大学の歯学部歯学科で6年の修学及び国家試験受験が必須。医学部同様学業はハードなものであるが、模型作りのような実習も多い。
卒業後は大学病院や大手の歯科病院で研修医として修行する。
医師免許同様、免許証は表彰状のようなサイズである。また医師と同様、死亡診断が可能である。
歯科衛生士は歯科で働く医療従事者だが、歯科医師ではない。このほか歯科で働く医療従事者としては、歯科技工士、看護師、歯科助手などがいる。
歯科医師の仕事
医師と違い、その治療範囲は基本的に口かその周辺(だいたい顎付近)に限られるが、歯の治療や矯正のみならず、口蓋裂などの口周辺の奇形治療の手術なども行う。これらの手術には耳鼻科や形成外科などと被る領域もある(なお、厳密に言うと法的に歯科医師にのみ認められて医師には認められていない医療行為は「歯を削ること」のみで、抜歯などは鼻の手術などに伴って必要となれば(技術的にはともかくとして)医師が行っても構わないと解釈されている)。

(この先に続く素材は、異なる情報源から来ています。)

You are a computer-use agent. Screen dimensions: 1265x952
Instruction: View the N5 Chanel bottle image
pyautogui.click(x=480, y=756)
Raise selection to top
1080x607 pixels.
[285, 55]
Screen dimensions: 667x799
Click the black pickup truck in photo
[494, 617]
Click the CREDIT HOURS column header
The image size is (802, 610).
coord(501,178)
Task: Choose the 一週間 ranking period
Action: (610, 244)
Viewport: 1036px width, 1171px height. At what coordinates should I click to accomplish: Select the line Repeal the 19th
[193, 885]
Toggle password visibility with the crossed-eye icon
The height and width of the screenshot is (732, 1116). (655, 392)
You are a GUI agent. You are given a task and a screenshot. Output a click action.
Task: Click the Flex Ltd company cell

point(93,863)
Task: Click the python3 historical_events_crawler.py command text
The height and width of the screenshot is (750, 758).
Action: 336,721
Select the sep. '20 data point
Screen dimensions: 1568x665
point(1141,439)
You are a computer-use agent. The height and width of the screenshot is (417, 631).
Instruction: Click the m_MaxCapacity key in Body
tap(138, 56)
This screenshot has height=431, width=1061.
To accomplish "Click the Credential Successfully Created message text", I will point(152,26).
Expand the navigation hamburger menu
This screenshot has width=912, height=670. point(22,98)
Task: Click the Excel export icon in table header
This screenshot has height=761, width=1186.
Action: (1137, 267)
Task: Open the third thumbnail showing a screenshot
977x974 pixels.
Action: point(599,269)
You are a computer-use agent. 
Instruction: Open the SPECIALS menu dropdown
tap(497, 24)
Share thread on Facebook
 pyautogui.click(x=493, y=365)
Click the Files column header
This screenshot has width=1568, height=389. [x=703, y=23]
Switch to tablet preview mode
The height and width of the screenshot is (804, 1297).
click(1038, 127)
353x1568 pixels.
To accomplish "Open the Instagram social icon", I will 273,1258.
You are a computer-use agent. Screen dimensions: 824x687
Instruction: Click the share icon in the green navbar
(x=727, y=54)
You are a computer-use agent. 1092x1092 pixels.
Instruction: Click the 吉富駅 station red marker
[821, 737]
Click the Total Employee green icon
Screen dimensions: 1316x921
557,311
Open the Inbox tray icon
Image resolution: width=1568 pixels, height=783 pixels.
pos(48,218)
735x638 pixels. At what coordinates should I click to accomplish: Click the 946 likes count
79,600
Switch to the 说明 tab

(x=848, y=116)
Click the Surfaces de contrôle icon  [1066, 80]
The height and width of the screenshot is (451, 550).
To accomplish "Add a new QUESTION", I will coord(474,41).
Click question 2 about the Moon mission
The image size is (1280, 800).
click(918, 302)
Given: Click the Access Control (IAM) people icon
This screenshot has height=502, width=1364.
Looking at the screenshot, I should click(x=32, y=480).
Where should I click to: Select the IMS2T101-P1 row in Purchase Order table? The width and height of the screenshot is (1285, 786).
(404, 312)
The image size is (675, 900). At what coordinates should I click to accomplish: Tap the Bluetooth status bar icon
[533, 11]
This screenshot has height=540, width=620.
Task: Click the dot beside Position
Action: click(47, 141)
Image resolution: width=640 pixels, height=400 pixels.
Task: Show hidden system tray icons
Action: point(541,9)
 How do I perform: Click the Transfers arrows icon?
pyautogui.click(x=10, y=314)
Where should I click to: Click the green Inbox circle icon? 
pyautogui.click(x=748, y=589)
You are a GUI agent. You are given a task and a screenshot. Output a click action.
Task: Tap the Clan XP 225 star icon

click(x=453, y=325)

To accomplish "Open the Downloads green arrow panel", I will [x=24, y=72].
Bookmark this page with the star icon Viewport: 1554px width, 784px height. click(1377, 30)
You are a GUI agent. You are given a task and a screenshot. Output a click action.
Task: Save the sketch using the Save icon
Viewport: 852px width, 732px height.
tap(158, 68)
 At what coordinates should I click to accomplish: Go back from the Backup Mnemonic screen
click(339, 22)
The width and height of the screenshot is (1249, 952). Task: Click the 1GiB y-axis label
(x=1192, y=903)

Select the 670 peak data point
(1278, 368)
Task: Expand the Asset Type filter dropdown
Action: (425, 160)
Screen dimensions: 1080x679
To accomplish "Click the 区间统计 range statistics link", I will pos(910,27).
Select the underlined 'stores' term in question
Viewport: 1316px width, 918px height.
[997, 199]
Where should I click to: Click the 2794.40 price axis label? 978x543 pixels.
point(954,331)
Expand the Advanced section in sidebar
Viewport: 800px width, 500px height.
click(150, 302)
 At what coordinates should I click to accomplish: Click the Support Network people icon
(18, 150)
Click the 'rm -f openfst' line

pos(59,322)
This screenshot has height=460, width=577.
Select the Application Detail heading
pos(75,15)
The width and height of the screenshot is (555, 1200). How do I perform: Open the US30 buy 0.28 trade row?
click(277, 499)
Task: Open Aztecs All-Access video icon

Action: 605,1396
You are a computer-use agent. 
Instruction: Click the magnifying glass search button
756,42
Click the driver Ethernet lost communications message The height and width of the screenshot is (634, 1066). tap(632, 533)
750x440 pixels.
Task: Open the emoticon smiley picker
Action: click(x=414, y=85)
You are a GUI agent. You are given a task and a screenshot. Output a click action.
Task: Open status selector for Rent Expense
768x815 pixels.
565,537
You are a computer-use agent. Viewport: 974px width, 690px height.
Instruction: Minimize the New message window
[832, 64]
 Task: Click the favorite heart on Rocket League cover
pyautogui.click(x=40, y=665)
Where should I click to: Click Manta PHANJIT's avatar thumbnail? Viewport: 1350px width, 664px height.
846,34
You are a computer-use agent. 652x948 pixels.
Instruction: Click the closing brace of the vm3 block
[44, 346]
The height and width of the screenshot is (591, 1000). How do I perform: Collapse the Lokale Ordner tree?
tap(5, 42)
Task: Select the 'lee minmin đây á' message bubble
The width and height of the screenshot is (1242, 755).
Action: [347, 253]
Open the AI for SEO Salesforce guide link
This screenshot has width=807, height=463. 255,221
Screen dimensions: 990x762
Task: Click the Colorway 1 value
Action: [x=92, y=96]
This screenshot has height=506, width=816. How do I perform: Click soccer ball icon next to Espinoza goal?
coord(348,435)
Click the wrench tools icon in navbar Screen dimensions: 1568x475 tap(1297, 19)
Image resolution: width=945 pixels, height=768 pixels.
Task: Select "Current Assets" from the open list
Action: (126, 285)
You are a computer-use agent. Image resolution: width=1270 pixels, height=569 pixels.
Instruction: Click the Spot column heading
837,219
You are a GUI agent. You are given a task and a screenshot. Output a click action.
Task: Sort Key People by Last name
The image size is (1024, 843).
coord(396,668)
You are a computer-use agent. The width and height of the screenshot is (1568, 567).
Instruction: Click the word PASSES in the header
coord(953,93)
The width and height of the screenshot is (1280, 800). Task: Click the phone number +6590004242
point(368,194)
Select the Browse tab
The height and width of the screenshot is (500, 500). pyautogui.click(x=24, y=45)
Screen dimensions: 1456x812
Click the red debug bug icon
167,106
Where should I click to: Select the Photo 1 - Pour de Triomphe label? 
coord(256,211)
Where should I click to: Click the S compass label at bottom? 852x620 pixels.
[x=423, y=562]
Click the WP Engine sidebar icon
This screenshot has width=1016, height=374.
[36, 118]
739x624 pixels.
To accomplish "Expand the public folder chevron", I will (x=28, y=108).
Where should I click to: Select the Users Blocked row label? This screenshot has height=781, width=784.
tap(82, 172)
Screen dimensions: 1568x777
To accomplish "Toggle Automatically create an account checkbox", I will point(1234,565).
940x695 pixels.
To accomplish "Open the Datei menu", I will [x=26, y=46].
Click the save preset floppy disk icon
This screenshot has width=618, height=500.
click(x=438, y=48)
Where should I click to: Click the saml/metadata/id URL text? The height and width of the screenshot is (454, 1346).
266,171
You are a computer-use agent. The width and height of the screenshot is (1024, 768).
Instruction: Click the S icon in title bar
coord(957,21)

また歯並びを直す歯列矯正(矯正歯科)を専門に行うものも多く、「美容歯科」などの看板を掲げることも多い。
医師に比べて勤務医の枠が小さな業界であるため、比較的若年で開業する者の割合が高い。そのため、歯科医院の数はコンビニより多いと言われる。また、虫歯や歯周病にならなければそうそう世話になるところでもないというイメージがあり(歯科医業界では口内の状態を良好に保つため、目立ったトラブルがなくても半年に1度は歯科医に通い定期診断を受けることを勧めているが)限られたパイを大勢で奪い合っているというのが現状である。社会的地位は高いものの、なるための学費や労力に比べて見返りが少ないと言われている。
歯科医師の治療は様々な医療行為の中でも非常に痛いというイメージがあり、実際に身体に及ぼす影響の重要性に対して釣り合わないほどの痛みがあることは事実である(脳や心臓などの生命に直結する臓器や、目や耳など生活の質を大きく左右する部位に対する治療と比較して割りに合わない。そのため麻酔さえ十分に効けば比較的安全に治療が行える分野であり、他の領域よりも古くから麻酔の研究が進んでいる)。創作物の中では懲罰的に歯科治療が描かれることもあり、実際医療の水準が低かった時代ではそのようなこともしばしば行われていた。
その為、恐怖心を与えないよう院内(診療室)を心理的に配慮したレイアウトのものにしたり、治療における痛み等のダメージを最小限にする技法(治療前の患者へのカウンセリング・先述の局所麻酔・笑気ガス麻酔・削る範囲を小さくする等)の開発と歯科治療の分野は日々努力と進歩しているのである。
フィクションの歯科医師
身近な存在でありながら歯科医師を題材とした作品(特に漫画)はほとんどない。
理由としては他の医療漫画と比べて生死に直結する場面がほとんどなく、描写として地味になってしまうからであろう。